• [REQUIRED TASK] Rewrite the stretch from "For the first" through "at the initalization." in the forum post on C array indexes, changing "the net" to "the web".

• [EXTRACTED TEXT]
++++++++
2

So, I know that the last element of a string, aka char array is NULL which has the value of 0. If we define a string containing a word of 5 letters, say Stack, we would do it by doing as the following.

char word[5] = "Stack";

And if I wanted to access the first letter of the array, S, I would look for the index 0 by this: word[0], similarly for the last letter, k, I would do the index 4 by using word[4]. But something here doesn't really sit into my mind: we used the number 5 when declaring our array initially.

So my first question is, does the 5 in the declaration mean the program will use the indexes 0 to 5, saying that the index 5 will include the null character.

Now let's say that I want to define an int array which contains whatever, but for the sake of the question it shall include the odd numbers. I do that by typing this:

int odds[5] = {1, 3, 5, 7, 9};

The same goes here, does the 5 mean we will use indexes 0 through 5 and index 5 will take the NULL value? Also, as my second question, does int arrays also end by the NULL character (yes, it's a silly question since it's an int array but at least, does the fifth index include the value 0) As my third question, to make it more general, is there a general rule which says all arrays will end with the value 0?

For the first question, I looked at the net and some references and couldn't really find any answer that clicked.

For the second one, I tried to print the value of odds[5] and it returned 0. Then when I tried to print odds[6], it returned 0 as well, so I doubted the first answer I got for it could be a random value taken from the next adress from the odds[4] index rather than being given that value at the initalization.
++++++++
• [DATA]
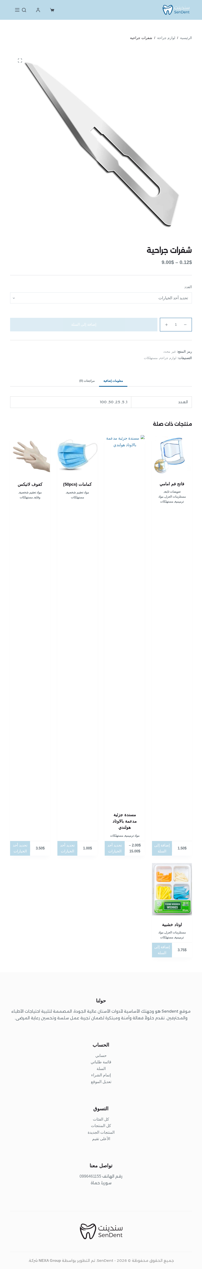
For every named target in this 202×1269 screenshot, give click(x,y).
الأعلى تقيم (101, 1139)
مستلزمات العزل (175, 496)
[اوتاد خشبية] (172, 889)
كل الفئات (101, 1119)
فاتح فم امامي (172, 484)
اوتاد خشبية (172, 924)
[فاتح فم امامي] (172, 454)
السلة (101, 1069)
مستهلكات (151, 358)
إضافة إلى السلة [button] (162, 848)
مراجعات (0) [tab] (87, 381)
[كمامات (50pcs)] (77, 455)
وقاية (37, 497)
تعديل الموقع (101, 1082)
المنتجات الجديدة (101, 1132)
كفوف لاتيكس (30, 484)
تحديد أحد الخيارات (114, 848)
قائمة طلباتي (101, 1062)
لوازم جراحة (168, 358)
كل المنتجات (101, 1126)
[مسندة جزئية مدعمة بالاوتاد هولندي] (125, 620)
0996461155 (90, 1176)
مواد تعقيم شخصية (78, 492)
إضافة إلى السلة (83, 324)
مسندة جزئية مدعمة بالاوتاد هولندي (125, 821)
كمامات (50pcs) (77, 484)
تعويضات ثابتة (172, 491)
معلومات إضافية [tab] (113, 381)
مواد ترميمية (132, 835)
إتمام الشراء (101, 1075)
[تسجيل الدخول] (38, 10)
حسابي (101, 1055)
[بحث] (24, 10)
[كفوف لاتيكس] (30, 455)
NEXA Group (50, 1260)
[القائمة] (17, 10)
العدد (188, 286)
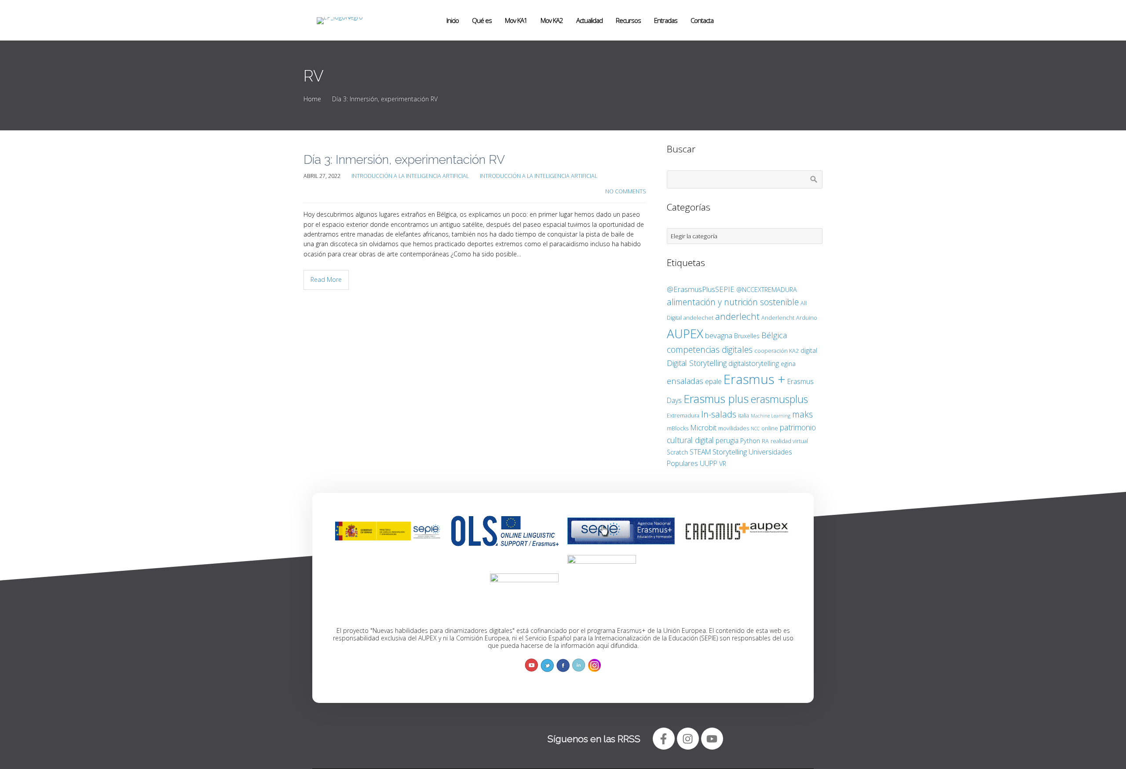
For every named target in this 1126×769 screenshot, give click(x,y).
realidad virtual (789, 441)
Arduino (806, 318)
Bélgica (774, 334)
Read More (326, 279)
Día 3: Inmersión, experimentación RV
++++++++
• [FULL SOLUTION]
For the first question, I looked at the web and some references and couldn't really find any answer that clicked.

For the second one, I tried to print the value of odds[5] and it returned 0. Then when I tried to print odds[6], it returned 0 as well, so I doubted the first answer I got for it could be a random value taken from the next adress from the odds[4] index rather than being given that value at the initalization.